#### [INSTRUCTIONS FOR THE TASK]
Print the stretch of the records from the line containing "Select the Applying tab" through the end of the records, copying every line unchanged.

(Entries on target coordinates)
◆ ◆ ◆

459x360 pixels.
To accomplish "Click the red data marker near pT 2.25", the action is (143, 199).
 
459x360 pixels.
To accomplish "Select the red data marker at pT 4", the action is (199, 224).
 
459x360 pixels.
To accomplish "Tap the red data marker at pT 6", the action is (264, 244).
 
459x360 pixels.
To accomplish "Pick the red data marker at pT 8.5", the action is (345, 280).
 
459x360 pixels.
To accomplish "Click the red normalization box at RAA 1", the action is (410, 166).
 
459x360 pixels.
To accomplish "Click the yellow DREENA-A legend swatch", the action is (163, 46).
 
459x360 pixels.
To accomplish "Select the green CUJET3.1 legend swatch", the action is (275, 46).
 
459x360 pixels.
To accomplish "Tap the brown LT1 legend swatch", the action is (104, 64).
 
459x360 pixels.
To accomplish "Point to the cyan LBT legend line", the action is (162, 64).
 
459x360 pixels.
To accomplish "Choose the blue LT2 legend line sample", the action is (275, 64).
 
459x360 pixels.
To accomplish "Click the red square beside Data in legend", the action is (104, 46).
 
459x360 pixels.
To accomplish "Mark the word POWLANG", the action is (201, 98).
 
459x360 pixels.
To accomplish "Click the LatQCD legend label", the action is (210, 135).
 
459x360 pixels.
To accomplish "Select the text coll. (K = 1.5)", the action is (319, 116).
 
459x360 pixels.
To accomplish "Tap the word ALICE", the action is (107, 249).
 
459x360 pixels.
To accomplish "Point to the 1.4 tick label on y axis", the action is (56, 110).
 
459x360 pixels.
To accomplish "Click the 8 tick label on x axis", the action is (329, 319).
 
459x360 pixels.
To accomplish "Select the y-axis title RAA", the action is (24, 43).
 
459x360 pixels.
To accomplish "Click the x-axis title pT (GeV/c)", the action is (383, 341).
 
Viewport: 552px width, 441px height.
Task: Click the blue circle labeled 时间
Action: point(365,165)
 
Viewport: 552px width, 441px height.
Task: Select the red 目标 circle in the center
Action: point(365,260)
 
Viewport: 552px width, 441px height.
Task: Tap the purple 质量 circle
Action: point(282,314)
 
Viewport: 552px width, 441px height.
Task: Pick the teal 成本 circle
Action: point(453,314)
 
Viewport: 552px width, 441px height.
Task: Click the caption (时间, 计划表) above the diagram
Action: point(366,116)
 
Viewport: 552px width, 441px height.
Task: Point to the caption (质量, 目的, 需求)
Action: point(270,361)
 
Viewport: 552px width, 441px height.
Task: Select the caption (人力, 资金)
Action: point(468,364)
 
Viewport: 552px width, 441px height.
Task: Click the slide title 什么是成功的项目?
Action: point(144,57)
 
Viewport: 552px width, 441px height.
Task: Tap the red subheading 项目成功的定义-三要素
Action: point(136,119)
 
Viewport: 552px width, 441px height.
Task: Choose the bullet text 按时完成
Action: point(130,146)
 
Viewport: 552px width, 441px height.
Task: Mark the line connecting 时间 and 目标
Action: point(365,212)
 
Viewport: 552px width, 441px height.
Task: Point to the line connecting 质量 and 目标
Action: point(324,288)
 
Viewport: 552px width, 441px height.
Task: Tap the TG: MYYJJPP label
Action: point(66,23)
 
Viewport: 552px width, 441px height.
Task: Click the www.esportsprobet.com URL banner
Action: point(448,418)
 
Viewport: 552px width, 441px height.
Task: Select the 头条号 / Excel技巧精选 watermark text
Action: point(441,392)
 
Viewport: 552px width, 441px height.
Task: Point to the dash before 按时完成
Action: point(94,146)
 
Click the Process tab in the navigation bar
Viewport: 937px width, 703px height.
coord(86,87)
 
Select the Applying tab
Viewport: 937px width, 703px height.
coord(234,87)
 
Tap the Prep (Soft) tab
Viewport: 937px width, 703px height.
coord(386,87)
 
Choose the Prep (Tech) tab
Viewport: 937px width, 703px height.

◆ ◆ ◆

#### [RESULT OF THE EXERCISE]
Select the Applying tab
Viewport: 937px width, 703px height.
coord(234,87)
 
Tap the Prep (Soft) tab
Viewport: 937px width, 703px height.
coord(386,87)
 
Choose the Prep (Tech) tab
Viewport: 937px width, 703px height.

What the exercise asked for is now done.